Task prompt
Extract each of the lines below and reproduce them word for word, in the same order.
:::
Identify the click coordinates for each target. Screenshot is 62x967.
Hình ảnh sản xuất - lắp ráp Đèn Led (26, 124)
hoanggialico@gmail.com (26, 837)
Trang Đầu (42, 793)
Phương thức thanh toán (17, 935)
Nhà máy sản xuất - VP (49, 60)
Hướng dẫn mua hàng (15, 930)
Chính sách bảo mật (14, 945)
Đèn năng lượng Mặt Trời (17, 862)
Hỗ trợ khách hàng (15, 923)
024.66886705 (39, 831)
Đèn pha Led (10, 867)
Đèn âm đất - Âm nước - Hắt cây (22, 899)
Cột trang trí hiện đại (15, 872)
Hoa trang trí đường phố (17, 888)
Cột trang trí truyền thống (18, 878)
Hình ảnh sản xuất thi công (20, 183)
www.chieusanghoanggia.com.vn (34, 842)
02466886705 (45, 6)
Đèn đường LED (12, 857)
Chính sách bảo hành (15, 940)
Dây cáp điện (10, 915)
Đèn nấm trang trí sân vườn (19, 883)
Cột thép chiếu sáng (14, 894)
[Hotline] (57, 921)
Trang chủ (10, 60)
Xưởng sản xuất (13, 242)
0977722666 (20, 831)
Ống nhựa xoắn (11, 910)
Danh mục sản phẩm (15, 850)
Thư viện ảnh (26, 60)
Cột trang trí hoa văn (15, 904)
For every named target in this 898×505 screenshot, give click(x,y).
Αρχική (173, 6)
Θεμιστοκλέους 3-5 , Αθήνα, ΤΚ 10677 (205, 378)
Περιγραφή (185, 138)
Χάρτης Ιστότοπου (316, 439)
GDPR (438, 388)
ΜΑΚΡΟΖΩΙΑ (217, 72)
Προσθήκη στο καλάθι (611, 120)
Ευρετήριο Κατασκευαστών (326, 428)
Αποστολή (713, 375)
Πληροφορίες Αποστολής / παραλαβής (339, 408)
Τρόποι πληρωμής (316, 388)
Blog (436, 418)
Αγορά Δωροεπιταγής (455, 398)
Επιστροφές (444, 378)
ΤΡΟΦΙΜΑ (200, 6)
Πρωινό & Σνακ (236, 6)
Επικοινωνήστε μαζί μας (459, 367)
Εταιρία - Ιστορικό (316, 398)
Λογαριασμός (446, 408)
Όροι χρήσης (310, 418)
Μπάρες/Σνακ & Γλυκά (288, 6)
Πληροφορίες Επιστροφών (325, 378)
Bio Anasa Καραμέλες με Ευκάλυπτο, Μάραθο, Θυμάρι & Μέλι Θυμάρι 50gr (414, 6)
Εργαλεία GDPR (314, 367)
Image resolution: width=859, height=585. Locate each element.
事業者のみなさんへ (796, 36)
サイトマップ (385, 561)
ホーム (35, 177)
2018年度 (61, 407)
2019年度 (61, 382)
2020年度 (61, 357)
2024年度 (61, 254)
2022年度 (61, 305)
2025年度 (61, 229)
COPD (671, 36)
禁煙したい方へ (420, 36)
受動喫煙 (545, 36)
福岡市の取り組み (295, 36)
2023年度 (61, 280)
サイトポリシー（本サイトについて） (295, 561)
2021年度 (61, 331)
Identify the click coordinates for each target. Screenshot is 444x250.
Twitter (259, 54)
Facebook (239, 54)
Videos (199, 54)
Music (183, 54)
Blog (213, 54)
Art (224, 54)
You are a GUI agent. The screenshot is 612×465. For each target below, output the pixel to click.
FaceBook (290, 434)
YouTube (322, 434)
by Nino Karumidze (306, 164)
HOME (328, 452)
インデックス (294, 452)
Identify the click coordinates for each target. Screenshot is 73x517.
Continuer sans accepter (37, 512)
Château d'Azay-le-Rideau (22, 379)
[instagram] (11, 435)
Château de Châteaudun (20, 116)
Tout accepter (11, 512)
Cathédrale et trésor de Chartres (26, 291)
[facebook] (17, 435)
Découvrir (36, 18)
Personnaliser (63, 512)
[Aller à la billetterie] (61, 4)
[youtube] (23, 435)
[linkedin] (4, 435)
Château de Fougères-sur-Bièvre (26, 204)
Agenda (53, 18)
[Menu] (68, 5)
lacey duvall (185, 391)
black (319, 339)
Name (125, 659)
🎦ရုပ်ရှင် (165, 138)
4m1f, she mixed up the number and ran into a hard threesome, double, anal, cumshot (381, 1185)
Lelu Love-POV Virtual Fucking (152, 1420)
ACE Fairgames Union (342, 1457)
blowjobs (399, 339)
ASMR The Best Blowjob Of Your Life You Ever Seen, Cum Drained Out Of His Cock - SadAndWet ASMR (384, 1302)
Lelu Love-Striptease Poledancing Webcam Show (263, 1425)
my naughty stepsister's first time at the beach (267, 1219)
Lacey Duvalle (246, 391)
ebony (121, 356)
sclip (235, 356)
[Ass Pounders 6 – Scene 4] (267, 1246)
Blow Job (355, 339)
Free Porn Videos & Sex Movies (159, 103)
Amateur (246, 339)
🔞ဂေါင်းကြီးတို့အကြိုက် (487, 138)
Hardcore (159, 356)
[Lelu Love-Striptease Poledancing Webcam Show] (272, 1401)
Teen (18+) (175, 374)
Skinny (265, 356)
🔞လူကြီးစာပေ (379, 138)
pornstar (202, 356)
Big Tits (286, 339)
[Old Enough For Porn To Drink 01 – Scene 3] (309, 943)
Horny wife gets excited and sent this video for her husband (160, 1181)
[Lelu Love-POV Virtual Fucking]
:::
Problem solution
Identify the click coordinates for each target. Screenshot is 62x967.
Hình ảnh sản xuất - lắp ráp Đèn Led (26, 124)
hoanggialico@gmail.com (26, 837)
Trang Đầu (42, 793)
Phương thức thanh toán (17, 935)
Nhà máy sản xuất - VP (49, 60)
Hướng dẫn mua hàng (15, 930)
Chính sách bảo mật (14, 945)
Đèn năng lượng Mặt Trời (17, 862)
Hỗ trợ khách hàng (15, 923)
024.66886705 (39, 831)
Đèn pha Led (10, 867)
Đèn âm đất - Âm nước - Hắt cây (22, 899)
Cột trang trí hiện đại (15, 872)
Hoa trang trí đường phố (17, 888)
Cột trang trí truyền thống (18, 878)
Hình ảnh sản xuất thi công (20, 183)
www.chieusanghoanggia.com.vn (34, 842)
02466886705 (45, 6)
Đèn đường LED (12, 857)
Chính sách bảo hành (15, 940)
Dây cáp điện (10, 915)
Đèn nấm trang trí sân vườn (19, 883)
Cột thép chiếu sáng (14, 894)
[Hotline] (57, 921)
Trang chủ (10, 60)
Xưởng sản xuất (13, 242)
0977722666 (20, 831)
Ống nhựa xoắn (11, 910)
Danh mục sản phẩm (15, 850)
Thư viện ảnh (26, 60)
Cột trang trí hoa văn (15, 904)
For every named target in this 898×505 screenshot, give click(x,y).
Αρχική (173, 6)
Θεμιστοκλέους 3-5 , Αθήνα, ΤΚ 10677 (205, 378)
Περιγραφή (185, 138)
Χάρτης Ιστότοπου (316, 439)
GDPR (438, 388)
ΜΑΚΡΟΖΩΙΑ (217, 72)
Προσθήκη στο καλάθι (611, 120)
Ευρετήριο Κατασκευαστών (326, 428)
Αποστολή (713, 375)
Πληροφορίες Αποστολής / παραλαβής (339, 408)
Τρόποι πληρωμής (316, 388)
Blog (436, 418)
Αγορά Δωροεπιταγής (455, 398)
Επιστροφές (444, 378)
ΤΡΟΦΙΜΑ (200, 6)
Πρωινό & Σνακ (236, 6)
Επικοινωνήστε μαζί μας (459, 367)
Εταιρία - Ιστορικό (316, 398)
Λογαριασμός (446, 408)
Όροι χρήσης (310, 418)
Μπάρες/Σνακ & Γλυκά (288, 6)
Πληροφορίες Επιστροφών (325, 378)
Bio Anasa Καραμέλες με Ευκάλυπτο, Μάραθο, Θυμάρι & Μέλι Θυμάρι 50gr (414, 6)
Εργαλεία GDPR (314, 367)
Image resolution: width=859, height=585. Locate each element.
事業者のみなさんへ (796, 36)
サイトマップ (385, 561)
ホーム (35, 177)
2018年度 (61, 407)
2019年度 (61, 382)
2020年度 (61, 357)
2024年度 (61, 254)
2022年度 (61, 305)
2025年度 (61, 229)
COPD (671, 36)
禁煙したい方へ (420, 36)
受動喫煙 (545, 36)
福岡市の取り組み (295, 36)
2023年度 (61, 280)
サイトポリシー（本サイトについて） (295, 561)
2021年度 (61, 331)
Identify the click coordinates for each target. Screenshot is 444x250.
Twitter (259, 54)
Facebook (239, 54)
Videos (199, 54)
Music (183, 54)
Blog (213, 54)
Art (224, 54)
You are a GUI agent. The screenshot is 612×465. For each target below, output the pixel to click.
FaceBook (290, 434)
YouTube (322, 434)
by Nino Karumidze (306, 164)
HOME (328, 452)
インデックス (294, 452)
Identify the click coordinates for each target. Screenshot is 73x517.
Continuer sans accepter (37, 512)
Château d'Azay-le-Rideau (22, 379)
[instagram] (11, 435)
Château de Châteaudun (20, 116)
Tout accepter (11, 512)
Cathédrale et trésor de Chartres (26, 291)
[facebook] (17, 435)
Découvrir (36, 18)
Personnaliser (63, 512)
[Aller à la billetterie] (61, 4)
[youtube] (23, 435)
[linkedin] (4, 435)
Château de Fougères-sur-Bièvre (26, 204)
Agenda (53, 18)
[Menu] (68, 5)
lacey duvall (185, 391)
black (319, 339)
Name (125, 659)
🎦ရုပ်ရှင် (165, 138)
4m1f, she mixed up the number and ran into a hard threesome, double, anal, cumshot (381, 1185)
Lelu Love-POV Virtual Fucking (152, 1420)
ACE Fairgames Union (342, 1457)
blowjobs (399, 339)
ASMR The Best Blowjob Of Your Life You Ever Seen, Cum Drained Out Of His Cock - SadAndWet ASMR (384, 1302)
Lelu Love-Striptease Poledancing Webcam Show (263, 1425)
my naughty stepsister's first time at the beach (267, 1219)
Lacey Duvalle (246, 391)
ebony (121, 356)
sclip (235, 356)
[Ass Pounders 6 – Scene 4] (267, 1246)
Blow Job (355, 339)
Free Porn Videos & Sex Movies (159, 103)
Amateur (246, 339)
🔞ဂေါင်းကြီးတို့အကြိုက် (487, 138)
Hardcore (159, 356)
[Lelu Love-Striptease Poledancing Webcam Show] (272, 1401)
Teen (18+) (175, 374)
Skinny (265, 356)
🔞လူကြီးစာပေ (379, 138)
pornstar (202, 356)
Big Tits (286, 339)
[Old Enough For Porn To Drink 01 – Scene 3] (309, 943)
Horny wife gets excited and sent this video for her husband (160, 1181)
[Lelu Love-POV Virtual Fucking]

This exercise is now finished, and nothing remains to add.